Using state-of-the-art instruments, XRISM can measure the heat of a single X-ray photon. Imagine this as creating an X-ray rainbow from high-energy light, but on a whole new level!
The big day is August 25 (or August 26 if you’re in Japan), when XRISM will take off from Japan’s Tanegashima Space Center. We don’t have the exact time of launch yet, but rest assured you can catch it all live on Space.com when it happens.
Leading this stellar project is JAXA, with NASA chipping in, and support from scientific teams in Canada and Europe.
What’s the mission’s goal, you might ask? Well, according to Brian Williams, XRISM project scientist at NASA’s Goddard Space Flight Center, XRISM is about diving deep into some of the universe’s toughest corners. Think about studying the innards of neutron stars or tracking particle jets zooming near light-speed, powered by black holes in active galaxies. Active galaxies, by the way, are these huge clusters of stars with an unusual energy hub in the center.
XRISM comes equipped with two special tools to investigate these enormous cosmic events. The first of these, Resolve, is an X-ray spectrometer. This instrument is so precise that each pixel in its 6×6-pixel detector can absorb a single X-ray photon. With this level of precision, Resolve can record up to millions of measurements in stunningly high resolution.
To do this kind of work, Resolve needs to operate at super-cold temperatures, close to absolute zero. How do we achieve this? Resolve is kept in a special flask filled with liquid helium, chilling it down to a brisk -460 degrees Fahrenheit (-270 Celsius).

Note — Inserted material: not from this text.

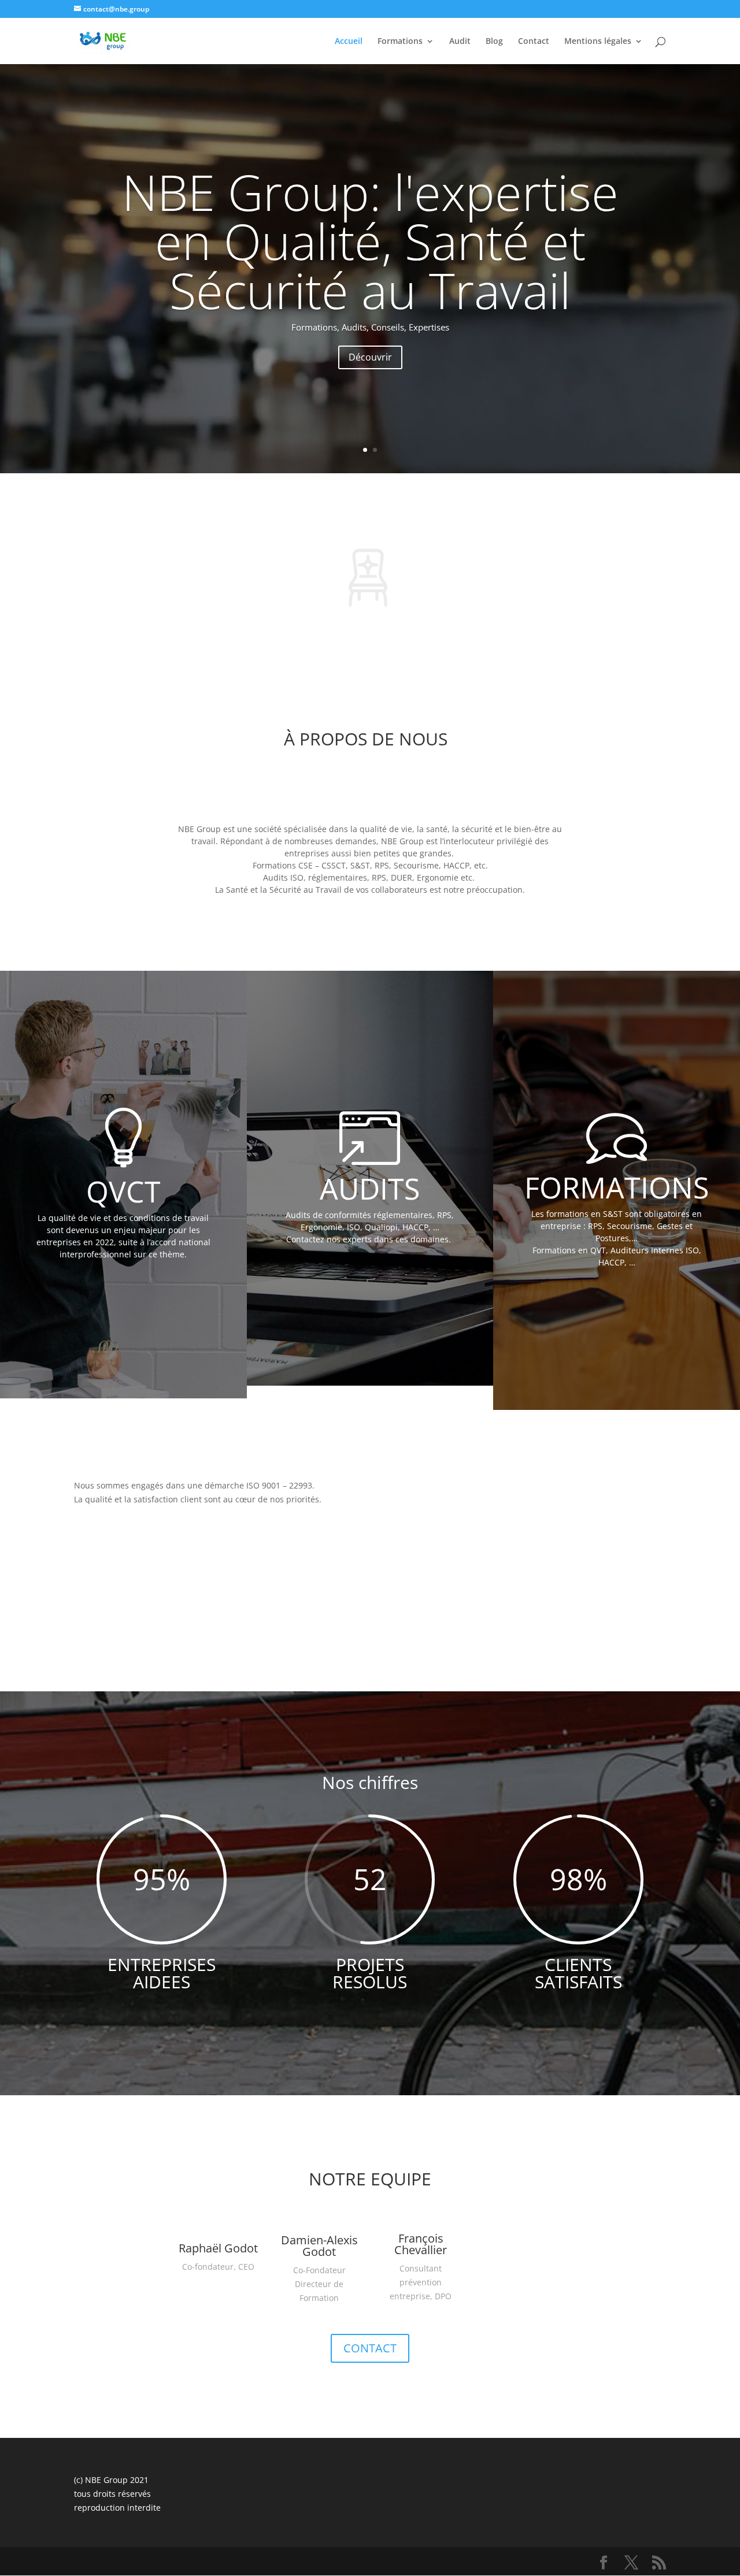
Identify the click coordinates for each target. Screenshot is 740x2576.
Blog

But that’s not all! XRISM also has another instrument, Xtend, to broaden Resolve’s field of view. Thanks to Xtend, Resolve can capture images of the sky about 60% larger than a full moon, which is wider than any previous X-ray imaging satellite!
Both Resolve and Xtend rely on twin X-ray mirror assemblies, developed at Goddard, near Baltimore.
So, buckle up space fans! XRISM is about to take us on an incredible journey into the heart of the cosmos like never before.